To take one example:
Alliance & Leicester.
I'm about to move, so I'll give them my new address. Login (authenticate) to internet banking, click on "email" link. Choose message category from list: "Change account details". Send email to A&L, from secure, authenticated, environment, with new address details. So far, so good.
Receive reply to email as conventional email to my email address. Umm, given that I wrote in a secure, authenticated, environment, shouldn't replies be sent to the secure, authenticated, environment?
The reply from A&L says "Can't do that by email. Please phone us."
So why have a "Change account details" communications category if they are unable to act on it?
And *why* are they unable to act on it?
I have logged in to the internet banking site, and authenticated myself as myself. If that's good enough authentication for me to withdraw all my money and run away, surely it's good enough authentication for me to tell them that I'm moving?
The only way I can access their email form is by being logged in to internet banking, therefore, if I am logged in, it has to be me using the form (or somebody who has my details, in which case having statements sent elsewhere are then the least of my worries..).
If their system has any integrity whatsoever, the routing information for the email (assuming the internal relaying of the communication to be by email and not by any more secure means) will show that the email originated from the secure, authenticated, webform.
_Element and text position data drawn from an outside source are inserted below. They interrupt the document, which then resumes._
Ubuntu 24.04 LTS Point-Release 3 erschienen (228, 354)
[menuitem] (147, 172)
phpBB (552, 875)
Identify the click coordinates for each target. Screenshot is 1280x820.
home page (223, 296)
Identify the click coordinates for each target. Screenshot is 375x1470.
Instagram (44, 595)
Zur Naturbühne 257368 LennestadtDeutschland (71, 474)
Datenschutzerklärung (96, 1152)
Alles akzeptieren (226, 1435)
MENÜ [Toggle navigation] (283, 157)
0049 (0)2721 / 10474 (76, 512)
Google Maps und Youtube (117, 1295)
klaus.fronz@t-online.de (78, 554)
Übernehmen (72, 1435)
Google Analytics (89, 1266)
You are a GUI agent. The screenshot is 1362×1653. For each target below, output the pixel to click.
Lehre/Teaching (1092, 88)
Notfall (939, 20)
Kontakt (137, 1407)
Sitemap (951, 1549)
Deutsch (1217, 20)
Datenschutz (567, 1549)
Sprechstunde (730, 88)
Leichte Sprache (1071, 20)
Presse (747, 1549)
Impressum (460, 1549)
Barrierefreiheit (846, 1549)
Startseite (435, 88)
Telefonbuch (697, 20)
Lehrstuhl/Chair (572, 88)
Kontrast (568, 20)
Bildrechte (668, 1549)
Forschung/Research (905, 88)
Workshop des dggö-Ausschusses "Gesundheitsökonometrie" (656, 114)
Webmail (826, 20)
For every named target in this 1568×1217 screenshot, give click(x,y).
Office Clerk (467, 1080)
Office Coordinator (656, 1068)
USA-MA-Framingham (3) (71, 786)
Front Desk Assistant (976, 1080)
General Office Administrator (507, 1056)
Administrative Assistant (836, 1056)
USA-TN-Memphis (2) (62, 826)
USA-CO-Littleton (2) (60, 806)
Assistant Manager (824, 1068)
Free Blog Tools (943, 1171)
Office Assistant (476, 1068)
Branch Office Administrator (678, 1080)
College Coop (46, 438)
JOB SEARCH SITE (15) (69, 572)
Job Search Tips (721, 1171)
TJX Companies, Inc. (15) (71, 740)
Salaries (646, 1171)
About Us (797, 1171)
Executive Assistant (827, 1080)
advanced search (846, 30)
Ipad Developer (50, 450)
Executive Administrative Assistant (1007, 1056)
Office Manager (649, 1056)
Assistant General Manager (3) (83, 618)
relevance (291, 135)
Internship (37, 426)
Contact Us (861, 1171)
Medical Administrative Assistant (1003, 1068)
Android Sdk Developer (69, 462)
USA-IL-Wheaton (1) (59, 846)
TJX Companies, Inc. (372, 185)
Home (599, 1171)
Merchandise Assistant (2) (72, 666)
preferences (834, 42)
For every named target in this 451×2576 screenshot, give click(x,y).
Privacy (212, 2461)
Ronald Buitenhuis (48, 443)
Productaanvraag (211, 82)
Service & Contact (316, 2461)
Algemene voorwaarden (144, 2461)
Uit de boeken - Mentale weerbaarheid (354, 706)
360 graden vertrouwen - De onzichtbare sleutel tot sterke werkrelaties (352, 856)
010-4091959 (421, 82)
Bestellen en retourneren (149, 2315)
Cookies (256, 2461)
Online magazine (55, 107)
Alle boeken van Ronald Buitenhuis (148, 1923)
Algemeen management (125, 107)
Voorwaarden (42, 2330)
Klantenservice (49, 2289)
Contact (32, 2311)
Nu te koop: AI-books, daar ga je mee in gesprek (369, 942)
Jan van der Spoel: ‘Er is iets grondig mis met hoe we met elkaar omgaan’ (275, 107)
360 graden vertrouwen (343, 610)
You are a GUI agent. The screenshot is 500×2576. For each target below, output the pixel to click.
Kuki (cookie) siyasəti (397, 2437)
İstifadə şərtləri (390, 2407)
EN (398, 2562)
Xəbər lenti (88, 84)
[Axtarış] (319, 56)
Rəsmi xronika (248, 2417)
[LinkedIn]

So, what is their problem?
I've replied and pointed out the ridiculousness of this situation and asked them for a postal address to send change of address details to. I've got better things to do than wait in a call centre queue to painfully spell out my address to them (and explain the hardly-uncommon concept of flat numbers to them) when I could more easily present them with the address in a textual format with no room for error.
(This is why we invented the concept of the letter: to allow interactions to take place without the hassle of both parties having to be in the same (virtual or otherwise) place at the same time)
It's almost enough to make you switch accounts, even the couple of quid extra interest isn't worth this hassle.. Who's [1] doing the next-best online saver account these days..? ;-)
[1] Anybody who requires telephone interaction (except, *perhaps*, during the initial set-up) with their internet bank is automatically ruled out.